OperaMark Rudio

Castleton Festival Opera's The Rape of Lucretia

OperaMark Rudio

Cal Performances brought Lorin Maazel's Castleton Festival Opera out West for the first time this past weekend for two performances each of Benjamin Britten's The Rape of Lucretia and Albert Herring. 

Before heading over to catch Friday night's Lucretia, the Femme Fatale and I had a lovely, inexpensive and just plain great dinner at Pasta Paradiso, which neither of us had tried before. Two salads (huge), two entrees (humongous) AND a bottle of wine, total amount of check- $54. I'm going back to this place- frequently!

After we took our seats The Opera Tattler and the Last Chinese Unicorn sat down in front us, and the OT  admonished us beforehand to be quiet during the performance. Also spotted were Ragnar Bohlin, conductor of the SF Symphony Chorus; Jennifer Rivera, opera singer, blogger, and girlfriend of Collatinus; and of course Patrick was seated as usual in the front row.

A man who turned out to be Vale Rideout as the Male Chorus had been seated onstage in a dated office chair next to beat up filing cabinet for a few minutes before he stood up, Maazel came out, the lights went down and the show began. The production uses a stage that combines a dumpy 80's office setting that uses the sloping floor of an Etruscan stable as the desk. Yes, you read that correctly and you're right if you're thinking that doesn't make a lot of sense.

I was somehow too distracted in the beginning to understand Rideout was supposed to be a Christian preacher. Holding a book in his hand that was meant to be a bible, he looked more like an accountant holding a ledger that he threw around a bit. I also couldn't tell from row K that his tie had a cross insignia on it- I actually thought it was a Stanford logo, which would have been more amusing. His counterpart, Arianna Zukerman as the Female Chorus, was ostensibly engaged in helping him tell this story but their interactions didn't make a lot of sense to me and I was wondering why the accountant's secretary was upset with him.

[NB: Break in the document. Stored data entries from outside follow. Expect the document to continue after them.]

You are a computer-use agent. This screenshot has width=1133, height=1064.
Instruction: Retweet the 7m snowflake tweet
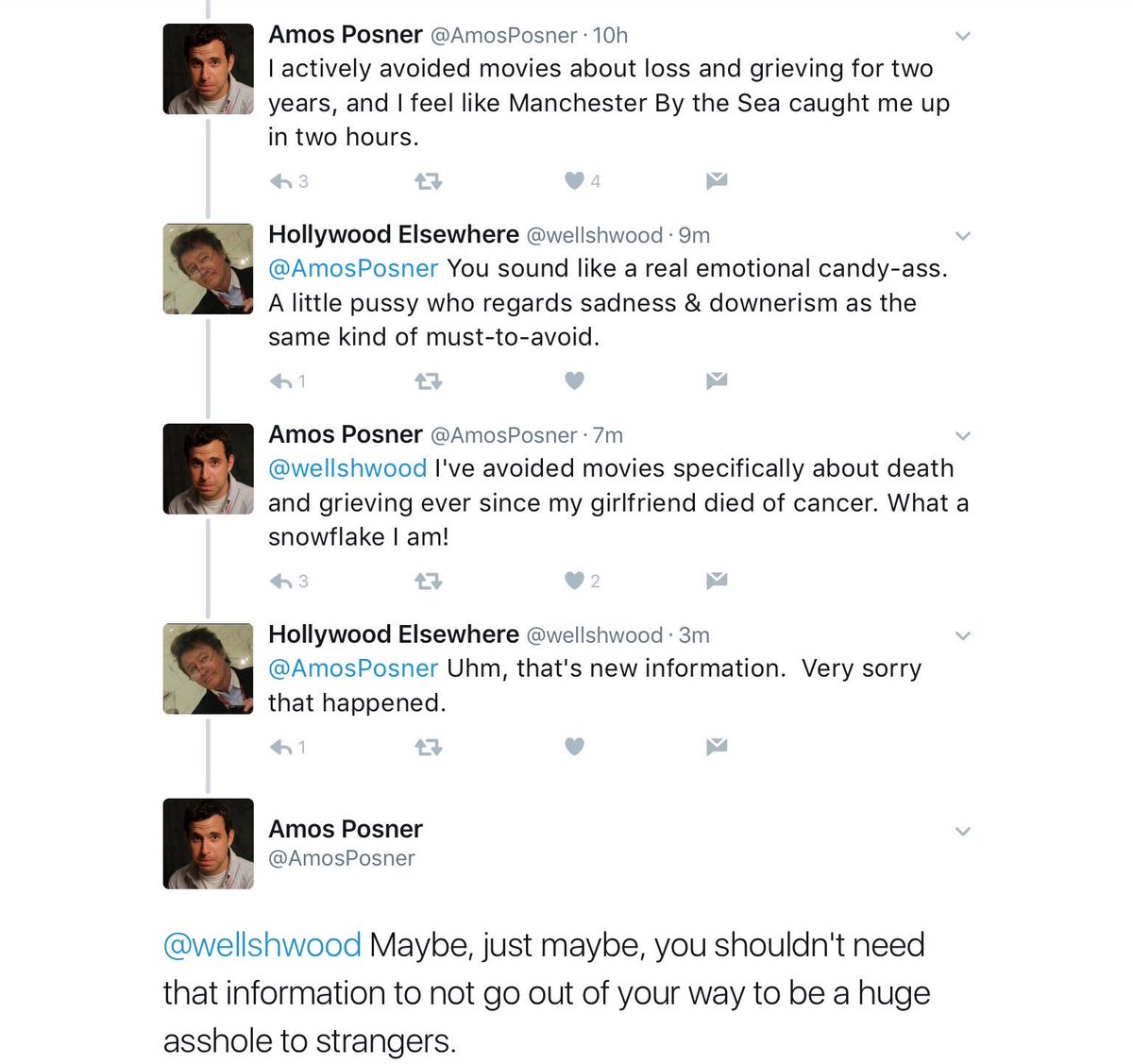click(x=429, y=582)
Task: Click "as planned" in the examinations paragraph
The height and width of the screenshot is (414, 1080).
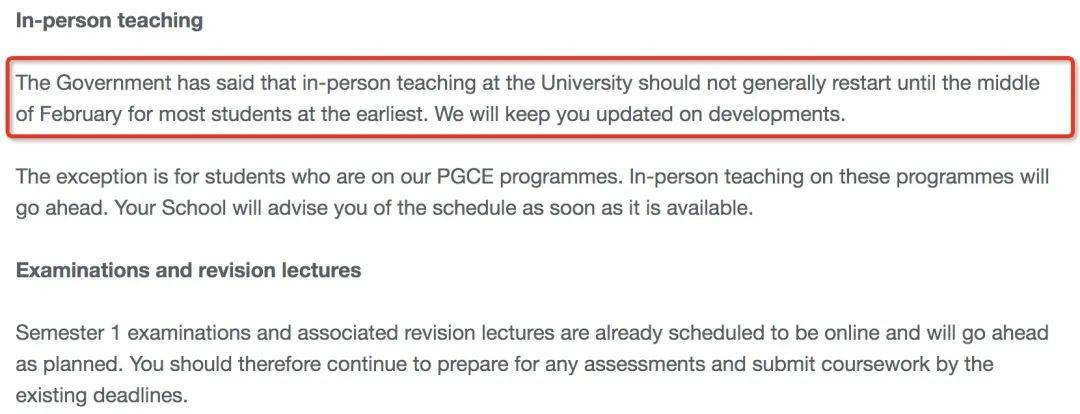Action: click(x=68, y=364)
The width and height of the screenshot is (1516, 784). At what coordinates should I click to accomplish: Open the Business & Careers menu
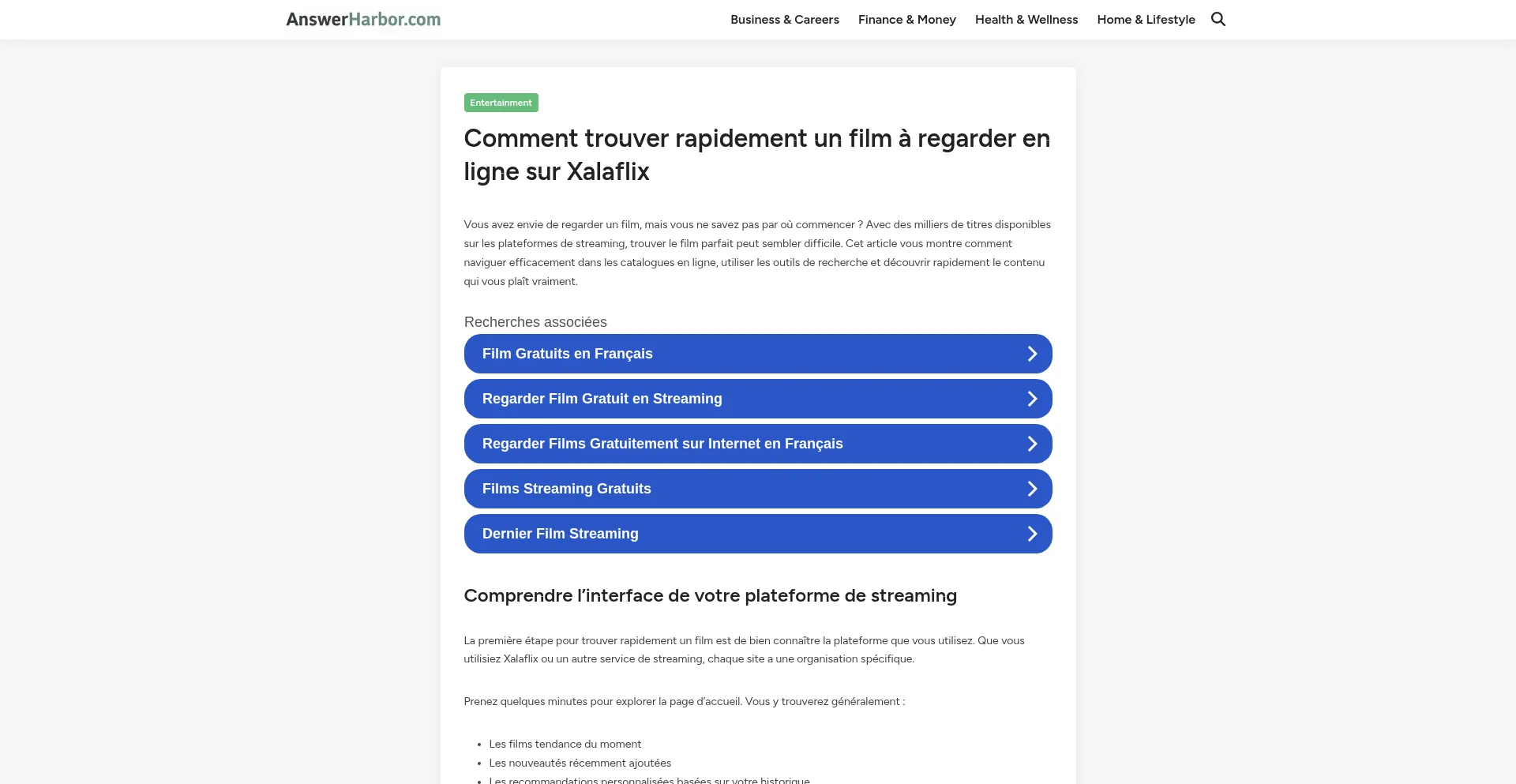[784, 20]

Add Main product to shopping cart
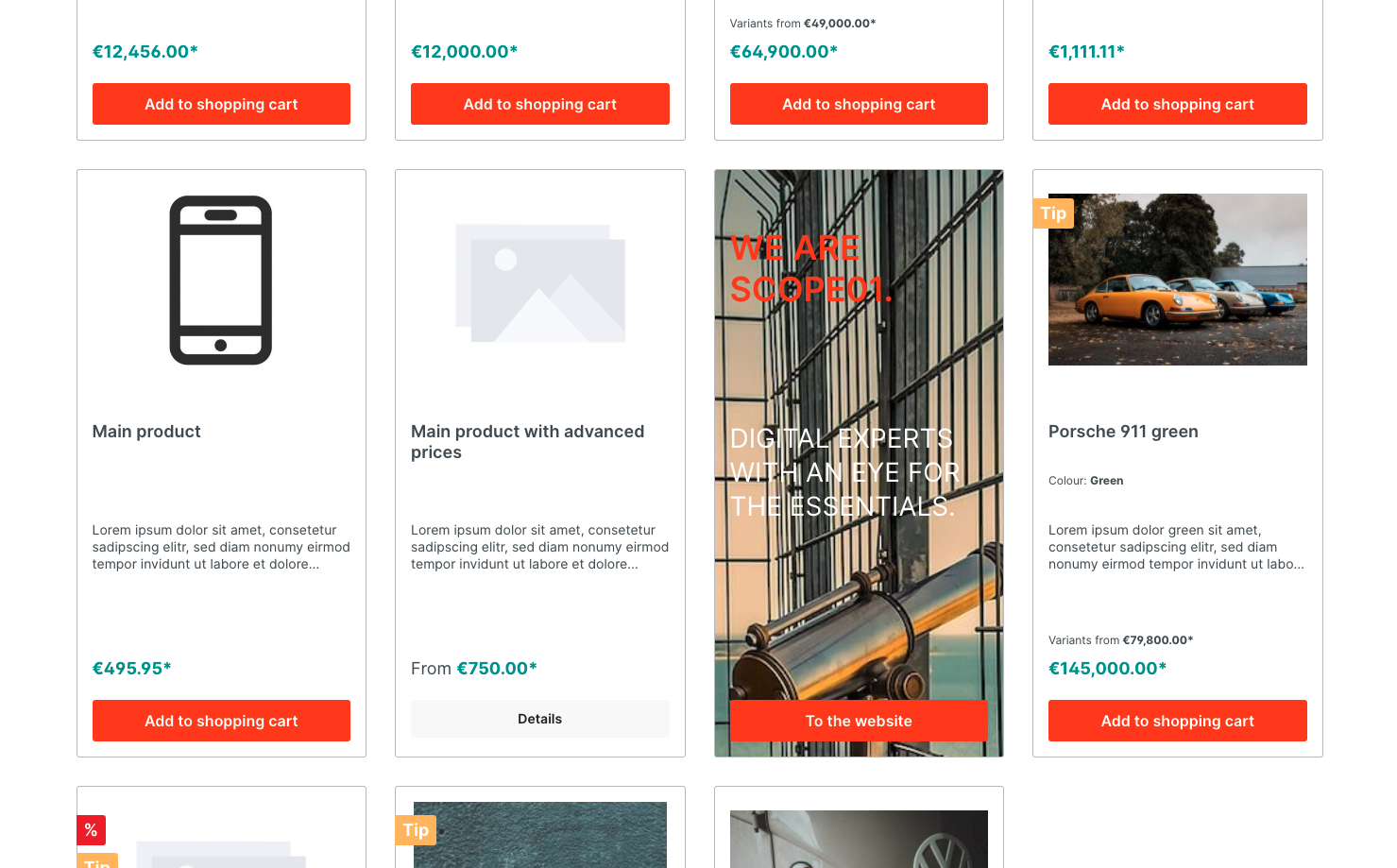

Then three soldiers- Junius (Michael Weyandt), Collatinus (Michael Rice) and Prince Tarquinius (Matthew Worth) entered the stable, set up a tent, started drinking and were quickly lamenting the fact that all of the women in Rome have been proven to be unfaithful tarts, except for Lucretia, the wife of fortunate Collatinus.

Tarquinius is obviously upset he missed a conquest and decides to pay a visit to Lucretia (Ekaterina Metlova) to see if she is indeed a woman of virtue.

Intermission. So far I'm not that engaged with all of this, though Rice has a lovely baritone, the chamber orchestra sounds good, and Rideout does some interesting things as he breaks the third wall and sings to the soldiers.

After intermission the rape takes place, and as much I hate to say it this way, things finally got interesting. Worth, though hard to buy in the first act as a malevolent Prince, was quite menacing when he got down to it and the staging during this part was creative and sophisticated even if the set was minimally appointed. The only problem during this point was that Metlova was almost impossible to understand. Still, the effect here chilled to the bone and a heightened sense of drama and purpose was finally at hand. Sustaining it would prove to be difficult- though the responsibility for that didn't belong to anyone onstage.

Musically this is an opera with much richness, though problematically the libretto is at multiple points somewhat embarrassing. More than once I thought to myself "this would be better if this was a lackluster translation from Italian or German." Hearing it in my native tongue rendered it somewhat less than satisfying- an effect that seemed to permeate the entire production. I felt  ambivalent about the whole thing more than anything else though the Femme thought it wonderful.

The other two roles not yet mentioned belonged to Alison Tupay  as Bianca and
Marnie Breckenridge as Lucia. Tupay's performance, along with Rice's was a vocal highlight of the evening. Breckenridge, recently seen locally in Ensemble Parallèle's excellent Orphée, didn't make as positive an impression. In fact, Orphée kept gnawing at me during this performance- the scrappy local company seemed to do such more with less. The Castlemont production seemed to pale in comparison. Is that a fair comparison? Probably not, but there you have it.

As you may have read elsewhere, there were shockingly loud, amplified stage directions coming from backstage toward the conclusion and there was an awful lot business between some people in the front rows on the right side of the orchestra.

But here is the worst part- the woman at the "courtesy" coat check in the Zellerbach lobby didn't tell me "courtesy" meant she wasn't sticking around after she took my computer bag and left it unattended on a pile of stuff while she went home or wherever it was she went off to. That was an unpleasant surprise. Thankfully, though it clearly looked like it contained a computer, it was still there when I went to reclaim it after the performance.

The Femme Fatale and I were supposed to catch the production of Albert Herring the next night, but assorted storms prevented us from actually making it across the Bay.